**O QUE FAZER:**
Escreva a continuação da carta ao povo da Irlanda a partir da última frase apresentada.

**TRECHO DO DOCUMENTO:**
Se Bento XVI, civilmenente Joseph Ratzinger, fosse conhecido como papa Francisco I ou Zeferino I, ao povo da Irlanda teria escrito a seguinte carta:
Senhoras e Senhores, mulheres e homens de Irlanda, não vos chamo «Caríssimas e carissimos filhas e filhos» como é uso adocicado nos documentos eclesiásticos e também porque não posso dirigir-me a vós com espressões afetuosas como se nada tivésse sucedido. Dirijo-me a vós, não com destaque, mas com temor e tremor, com respeito, mantendo a devida distância, em bicos de pés e consciente de que nenhuma palavra pode aliviar a vossa raiva, a vossa dor e a marca indelével que foi impressa na vossa carne viva. Não sou digno de dirigir-me a vós com palavras de afecto.
Escrevo para dizer-vos que em breve irei encontrar-vos, irei só, sem séquito e sem alardes: descalço e com a cabeça descoberta, humilde e penitente, sim, como convém a um "servo dos servos de Deus". Irei para ajoelhar-me diante de vós e pedir-vos perdão do fundo do coração porque sobre uma coisa não podemos, vós e eu, ter dúvidas: a responsabilidade de tudo o que envolveu os vossos filhos e filhas, rebentos inocentes, arruinados para sempre, é minha, só minha, exclusivamente minha. Assumo totalmente a responsabilidade da culpa de pedofilia de que se mancharam muitos padres e religiosos em institutos e colégios sob a jurisdição da Igreja católica.
Como bispo da Igreja Universal não tenho palavras e sentimentos para aliviar o trágico jugo que foi posto sobre as vossas costas. Fui por mais de um quarto de século chefe da congregação da doutrina da fé e não soube avaliar a gravidade do que estava acontecendo em todo o mundo: nos USA, na Irlanda, na Alemanha e agora também na Itália e, certamente, também em todos os outros países do mundo. A ferida é grande, generalizada e galopante e eu não fui capaz de ver a sua gravidade, o perigo e a ignomínia.

Entradas do conjunto de dados:

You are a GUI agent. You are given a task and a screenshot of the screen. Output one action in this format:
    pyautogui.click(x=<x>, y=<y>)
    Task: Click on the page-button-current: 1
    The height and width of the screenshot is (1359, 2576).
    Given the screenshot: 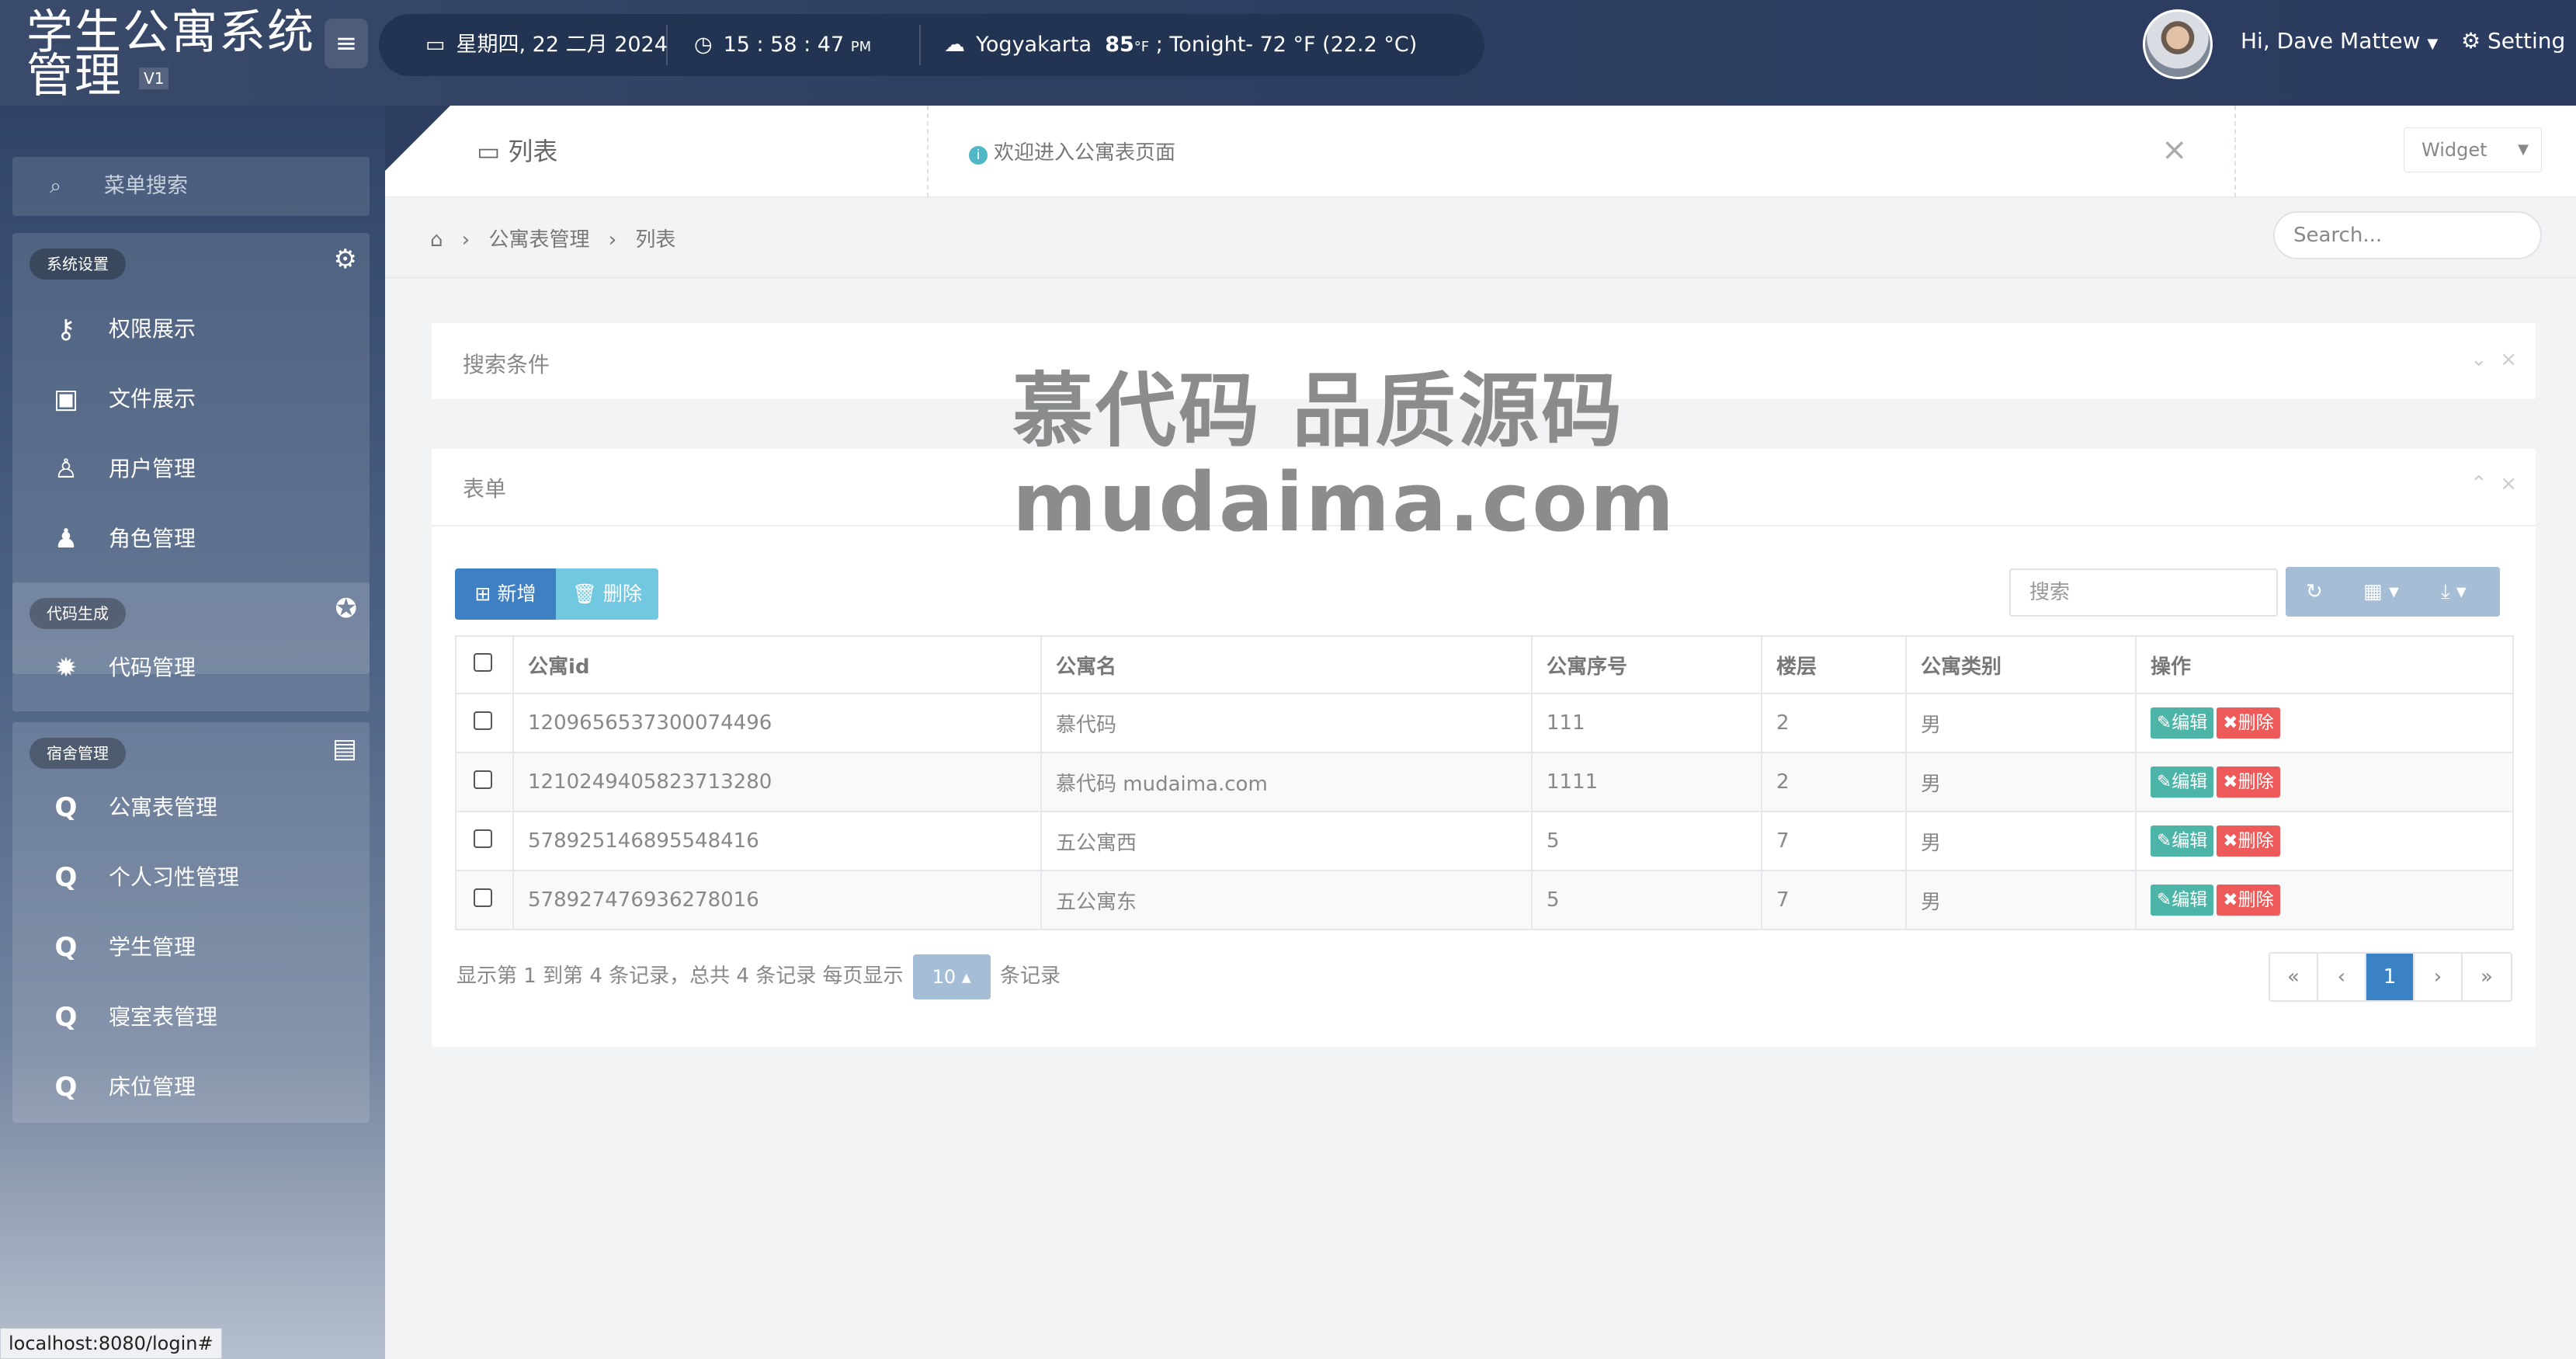 What is the action you would take?
    pyautogui.click(x=2390, y=977)
     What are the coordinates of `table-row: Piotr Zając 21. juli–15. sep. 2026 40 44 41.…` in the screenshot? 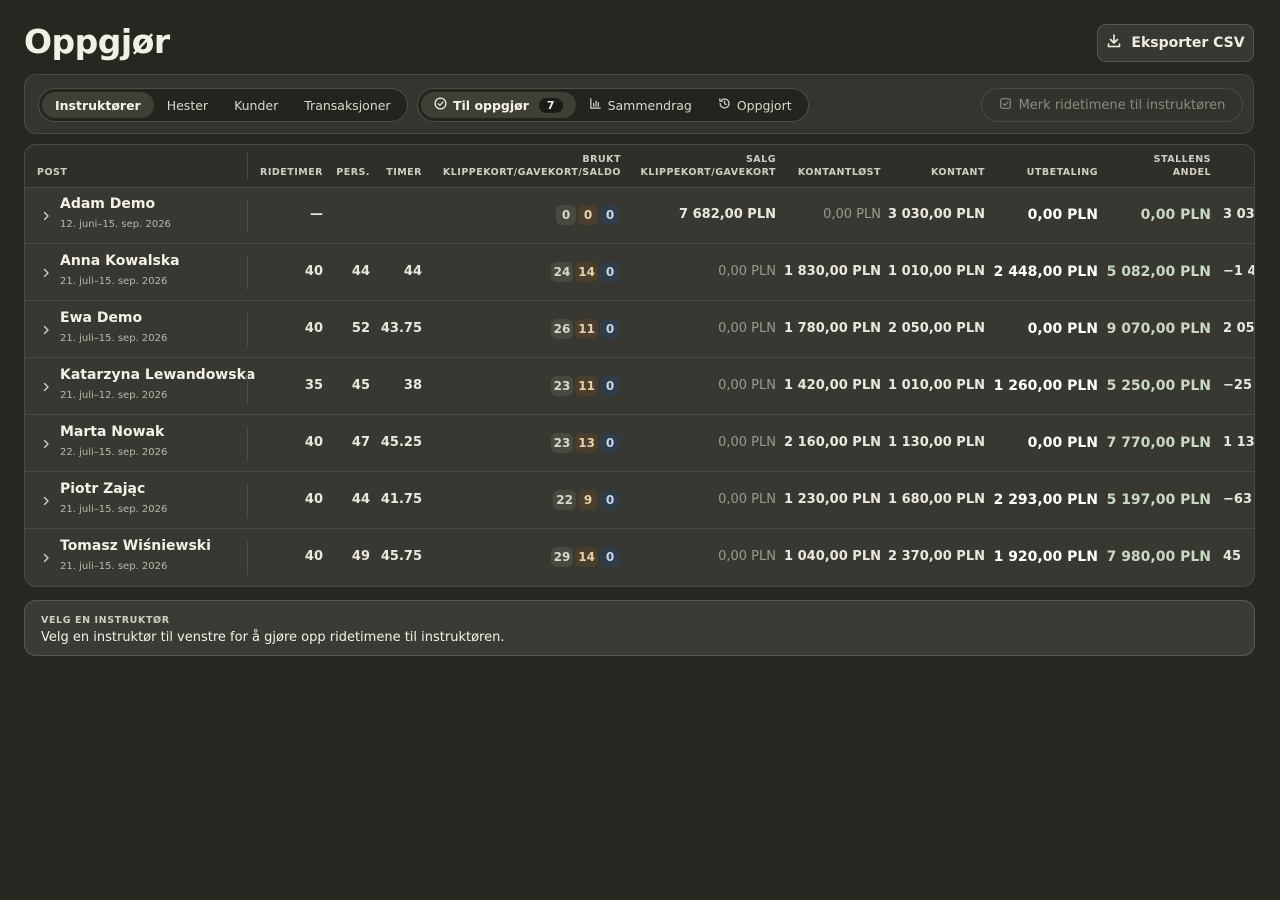 It's located at (640, 500).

**RESPOSTA DA TAREFA:**
Preferi salvar o rosto da Instituição e, com este fim, em 2001 emanei um decreto em que advogava a mim os casos de pedofilia e impunha o «silêncio papal»: isto significa que quem falasse era excomungado «ipso facto», ou seja, imediatamente. Se houve “omertà” (silêncio imposto), se houve cumplicidade dos padres, religiosos, bispos e leigos, a culpa é minha e só minha. Para salvar a face da Igreja, acabei por condenar homens e mulheres, meninos e meninas que foram abatidos pela ignomínia do abuso sexual que é grave quando acontece entre adultos, mas é terrível, horrível, blasfema e delinquencial quando acontece sobre menores.
Não foram poucas pessoas que erraram. Iludi-me que assim fosse, mas agora noto amargamente que a responsabilidade está principalmente naquela estrutura que se chama «seminário», cujos critérios de formação, eu e outros líderes da Igreja lançamos, mantivemos e pretendemos que fossem actuados. Com os nossos métodos de educação pouco humanos e desencarnados, fizémos padres e religiosos devotos, mas divorciados da vida e da sua problemáta, homens e mulheres inconsistentes, prontos a obedecer porque sem espinha dorsal e sem personalidade.
Numa palavra criámos monstros sagrados que foram lançados sobre vítimas inocentes, apenas entraram em choque com a realidade que não souberam aguentar e com que não puderam confrontar-se. Personalidades infantis que abusaram de crianças sem sequer tomarem consciência do facto.
Hoje acho que uma grande responsabilidade está relacionada com o celibato obrigatório dos padres e religiosos, un sistema que hoje não funciona, como nunca funcionou na história da Igreja: por trás da fachada formal, muito poucos observaram este estato que em si mesmo é um valor, mas apenas se desejado por opção de vida, livre e consciente. Neste ponto, tomo o compromisso de colocar na ordem do dia o significado do celibato para que se chegue a um clero casado, mas também célibe por opção e apenas por opção.
Chego até vós, privado de toda a autoridade porque a perdi e de maõs vazias a pedir-vos perdão e em seguida, na cúria romana e nas igrejas locais, despedirei todos os que de qualquer modo estão implicados neste drama. Finalmemente, enquanto a justiça humana fará o seu papel, confiarei as pessoas responsáveis por estas ignomínias a um tratamento de saúde porque trata-se de mentes e corações doentes.
Finalmente, resignarei do cargo de papa e o farei desde a Irlanda, o país, talvez mais atingido. Retirar-me-ei num mosteiro para fazer penitência durante os dias que me restam porque falhei como padre e como papa. Não vos peço que esqueçais, suplico-vos que olheis em frente, sabendo que o Senhor que é Pai amoroso, de quem fomos indignos representantes, não abandona alguém e não permite que a angústia e o sofrimento tenham vantagem. Que Deus me perdoe, e com Ele, se puderdes, fazei-o vós também.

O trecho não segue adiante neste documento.